There are also some family habits you can install that won't require any stepping-on-of-parental-toes, but would streamline a few things, such as:
The night before (perhaps as everyone is cleaning up after supper), assemble the breakfast plate, and store it covered in the fridge. Then, no matter who is up with the 4yo, it's as simple as "open fridge, remove breakfast."
Help 4yo get into a habit of Up, Eat, Dress, Teeth, Play. It'll be less to do if Dad does have an abrupt transition from "getting ready" to "out the door."
Likewise, make it a habit to have shoes/coat/bag packed and ready to go by the exit the night before. Less abrupt transition.
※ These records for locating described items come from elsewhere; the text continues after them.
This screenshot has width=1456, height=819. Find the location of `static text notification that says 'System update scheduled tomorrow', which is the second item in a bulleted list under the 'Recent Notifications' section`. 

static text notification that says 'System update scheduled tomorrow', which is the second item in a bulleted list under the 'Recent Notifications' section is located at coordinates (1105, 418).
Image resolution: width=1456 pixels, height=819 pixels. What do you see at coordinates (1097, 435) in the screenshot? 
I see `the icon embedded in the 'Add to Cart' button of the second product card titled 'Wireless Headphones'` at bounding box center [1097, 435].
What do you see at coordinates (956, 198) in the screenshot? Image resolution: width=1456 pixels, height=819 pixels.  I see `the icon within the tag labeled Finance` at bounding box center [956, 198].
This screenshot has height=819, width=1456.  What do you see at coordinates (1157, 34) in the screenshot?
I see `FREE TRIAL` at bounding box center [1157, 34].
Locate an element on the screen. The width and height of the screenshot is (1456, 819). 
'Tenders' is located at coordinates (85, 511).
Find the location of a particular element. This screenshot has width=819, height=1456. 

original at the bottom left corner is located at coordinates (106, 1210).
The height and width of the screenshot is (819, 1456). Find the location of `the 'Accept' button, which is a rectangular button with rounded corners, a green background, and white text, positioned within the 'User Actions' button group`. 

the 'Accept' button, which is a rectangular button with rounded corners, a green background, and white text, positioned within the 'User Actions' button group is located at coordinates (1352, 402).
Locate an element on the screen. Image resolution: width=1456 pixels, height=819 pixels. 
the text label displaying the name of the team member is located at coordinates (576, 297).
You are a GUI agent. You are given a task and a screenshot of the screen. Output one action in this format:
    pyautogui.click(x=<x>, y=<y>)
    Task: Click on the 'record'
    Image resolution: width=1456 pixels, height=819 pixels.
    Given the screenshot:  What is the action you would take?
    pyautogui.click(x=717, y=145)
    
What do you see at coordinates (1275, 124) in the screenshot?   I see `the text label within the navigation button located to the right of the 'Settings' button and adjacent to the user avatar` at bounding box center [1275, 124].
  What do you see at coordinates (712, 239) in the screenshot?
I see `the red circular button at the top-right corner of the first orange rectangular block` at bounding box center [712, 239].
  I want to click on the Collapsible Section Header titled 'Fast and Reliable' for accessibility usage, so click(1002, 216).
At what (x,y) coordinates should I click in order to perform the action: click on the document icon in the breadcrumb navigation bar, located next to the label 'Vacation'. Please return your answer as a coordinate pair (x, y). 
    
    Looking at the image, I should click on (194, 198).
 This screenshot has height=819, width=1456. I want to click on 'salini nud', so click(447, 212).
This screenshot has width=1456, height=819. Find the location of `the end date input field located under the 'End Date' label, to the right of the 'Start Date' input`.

I wholeheartedly support having both parents parent equally, as you're doing, and I love that you're not wanting to dictate how everything ought to go all the time. But, individual personalities have different strengths, and pointing out how best to use his strengths in parenting (for instance, I'll bet he's fantastic at spontaneous fun outing or play stuff!), while meeting the basic needs of the little one, is not dictating. It's making sure they don't freak out at one another.

I've a dear SIL who has an early-riser son. Seriously EARLY-riser, 5am every morning. And he wakes up STARVING. And he's crabby until he has eaten, every single time. But she's not always quite up to Being the Mom at 5am. And she's never hungry right off the bat. So he just starves and starves and get crankier and crankier, until there are Major Explosions in the household, and being barely 6, he has a hard time getting past that and into his day.
Enter: staying over at Auntie Liz's house in the summer. I do NOT get up at 5am. I also am not able to eat first thing (I usually need to be up for a few hours before I can handle anything solid.) But, I've seen him melt down, and I do know it's because he's hungry--he lets everyone know.
But, I don't want to be bossy about my SIL's parenting, because she's really doing a good job overall, and loves her kids tremendously.
So instead of announcing any Grand New Routines, etc, I just sent him out to the tent with the other kids as dusk descended, and handed him a little airtight container as he went past.
"What's this, Auntie Liz?"
"That, my dear little man (okay, actually I call him Stink-Face, very affectionately), is your morning food kit. There's some fruit, and an applesauce muffin, and some granola with seeds, and half a peanut-butter sandwich, cut into triangles. So when you wake up and are hungry, just eat some of it until you feel good, and have some water, and then you can read books until the other kids wake up."
And my goodness! What peaceful mornings we had! He's a clever, delightful kiddo... but he NEEDS a routine that makes immediate-food possible and under his own control (at 6, he can do this; at 4, I would have gotten up and set food out for him in the AM, then snoozed on the couch.) SIL hasn't made it a habit just yet, but she is seeing a difference in him on the days she does this, and it's working... without me ever having to feel bossy or intrusive or rude.